▸ **The problem**:
Find every line below that contains the word "header" and copy each one in full. Case matters.

────────────────────

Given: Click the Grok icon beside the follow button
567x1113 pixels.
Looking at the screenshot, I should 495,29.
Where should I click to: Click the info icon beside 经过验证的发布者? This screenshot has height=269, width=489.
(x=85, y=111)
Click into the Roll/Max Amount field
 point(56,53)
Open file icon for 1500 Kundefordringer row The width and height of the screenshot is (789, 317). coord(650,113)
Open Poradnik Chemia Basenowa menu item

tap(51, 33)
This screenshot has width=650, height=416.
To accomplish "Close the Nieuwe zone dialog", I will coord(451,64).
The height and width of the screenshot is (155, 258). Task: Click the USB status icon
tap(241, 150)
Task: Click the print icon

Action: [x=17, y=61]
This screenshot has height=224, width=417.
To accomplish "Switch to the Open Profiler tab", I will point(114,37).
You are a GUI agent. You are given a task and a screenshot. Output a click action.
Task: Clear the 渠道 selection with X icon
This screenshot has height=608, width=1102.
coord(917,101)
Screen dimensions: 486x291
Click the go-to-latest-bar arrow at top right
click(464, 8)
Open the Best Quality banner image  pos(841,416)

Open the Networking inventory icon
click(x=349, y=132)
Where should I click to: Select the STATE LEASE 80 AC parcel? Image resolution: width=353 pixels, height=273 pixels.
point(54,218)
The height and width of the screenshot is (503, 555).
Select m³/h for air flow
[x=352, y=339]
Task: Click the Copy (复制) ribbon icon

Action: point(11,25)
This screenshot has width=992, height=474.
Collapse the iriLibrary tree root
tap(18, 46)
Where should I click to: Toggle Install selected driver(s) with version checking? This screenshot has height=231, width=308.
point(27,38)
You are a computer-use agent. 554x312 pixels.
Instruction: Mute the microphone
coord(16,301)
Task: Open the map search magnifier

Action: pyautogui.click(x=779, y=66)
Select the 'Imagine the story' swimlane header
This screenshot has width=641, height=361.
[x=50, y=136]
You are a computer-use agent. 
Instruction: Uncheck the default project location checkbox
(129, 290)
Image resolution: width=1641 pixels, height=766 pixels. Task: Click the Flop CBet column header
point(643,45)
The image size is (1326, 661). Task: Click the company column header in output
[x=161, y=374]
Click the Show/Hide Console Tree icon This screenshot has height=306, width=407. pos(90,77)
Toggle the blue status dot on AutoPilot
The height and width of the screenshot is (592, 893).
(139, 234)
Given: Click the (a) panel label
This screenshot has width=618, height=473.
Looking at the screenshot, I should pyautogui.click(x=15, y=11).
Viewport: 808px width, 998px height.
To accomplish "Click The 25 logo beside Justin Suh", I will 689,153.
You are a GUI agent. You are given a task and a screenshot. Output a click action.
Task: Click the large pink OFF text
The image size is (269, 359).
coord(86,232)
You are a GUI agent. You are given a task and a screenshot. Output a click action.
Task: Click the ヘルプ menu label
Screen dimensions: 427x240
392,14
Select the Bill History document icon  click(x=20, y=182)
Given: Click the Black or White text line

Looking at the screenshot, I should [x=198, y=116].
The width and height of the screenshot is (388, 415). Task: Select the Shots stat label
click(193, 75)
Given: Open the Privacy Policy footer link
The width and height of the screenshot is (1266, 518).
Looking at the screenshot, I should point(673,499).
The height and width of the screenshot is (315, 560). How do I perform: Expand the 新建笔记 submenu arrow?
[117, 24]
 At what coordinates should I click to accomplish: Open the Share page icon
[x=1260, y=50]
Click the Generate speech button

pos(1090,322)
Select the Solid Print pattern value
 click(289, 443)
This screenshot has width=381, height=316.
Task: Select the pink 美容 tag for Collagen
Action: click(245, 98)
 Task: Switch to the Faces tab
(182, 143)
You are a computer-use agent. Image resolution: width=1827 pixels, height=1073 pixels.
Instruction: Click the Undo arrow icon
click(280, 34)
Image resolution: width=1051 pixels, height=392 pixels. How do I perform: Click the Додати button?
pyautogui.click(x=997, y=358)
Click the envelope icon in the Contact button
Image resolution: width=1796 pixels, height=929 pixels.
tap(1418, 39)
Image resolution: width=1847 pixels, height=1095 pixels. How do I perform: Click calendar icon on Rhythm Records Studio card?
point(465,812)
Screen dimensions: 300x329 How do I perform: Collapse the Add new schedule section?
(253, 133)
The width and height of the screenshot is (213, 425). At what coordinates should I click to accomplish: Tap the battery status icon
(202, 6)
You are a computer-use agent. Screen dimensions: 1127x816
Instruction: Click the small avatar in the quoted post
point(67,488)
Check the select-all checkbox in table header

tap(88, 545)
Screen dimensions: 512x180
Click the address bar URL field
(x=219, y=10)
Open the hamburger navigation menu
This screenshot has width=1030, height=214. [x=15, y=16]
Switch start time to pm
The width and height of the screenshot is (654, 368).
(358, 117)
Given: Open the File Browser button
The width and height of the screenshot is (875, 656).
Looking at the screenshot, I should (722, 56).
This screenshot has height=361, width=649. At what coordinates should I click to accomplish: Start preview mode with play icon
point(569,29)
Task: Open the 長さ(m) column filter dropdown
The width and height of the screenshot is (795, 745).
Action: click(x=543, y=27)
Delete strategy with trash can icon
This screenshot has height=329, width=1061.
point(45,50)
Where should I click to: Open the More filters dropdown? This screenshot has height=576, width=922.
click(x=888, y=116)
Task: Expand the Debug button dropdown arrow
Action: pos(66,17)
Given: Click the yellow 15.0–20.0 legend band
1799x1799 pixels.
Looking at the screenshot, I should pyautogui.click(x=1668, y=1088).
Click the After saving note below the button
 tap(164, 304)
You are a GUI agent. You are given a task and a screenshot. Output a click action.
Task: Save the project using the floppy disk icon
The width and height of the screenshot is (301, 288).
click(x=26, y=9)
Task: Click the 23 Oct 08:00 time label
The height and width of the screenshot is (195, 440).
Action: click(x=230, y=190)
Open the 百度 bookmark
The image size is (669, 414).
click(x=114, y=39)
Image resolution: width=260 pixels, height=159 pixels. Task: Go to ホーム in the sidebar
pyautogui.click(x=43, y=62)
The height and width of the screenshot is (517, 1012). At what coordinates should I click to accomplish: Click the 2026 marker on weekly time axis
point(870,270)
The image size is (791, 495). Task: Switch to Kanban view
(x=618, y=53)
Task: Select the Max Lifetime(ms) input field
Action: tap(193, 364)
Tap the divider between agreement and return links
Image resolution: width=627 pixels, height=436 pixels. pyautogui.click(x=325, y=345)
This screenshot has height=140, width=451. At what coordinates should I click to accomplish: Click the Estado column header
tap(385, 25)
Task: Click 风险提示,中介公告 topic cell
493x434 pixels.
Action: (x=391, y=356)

────────────────────

▸ **Reply**:
Select the 'Imagine the story' swimlane header
Image resolution: width=1641 pixels, height=766 pixels. Task: Click the Flop CBet column header
The image size is (1326, 661). Task: Click the company column header in output
Check the select-all checkbox in table header
This screenshot has height=140, width=451. At what coordinates should I click to accomplish: Click the Estado column header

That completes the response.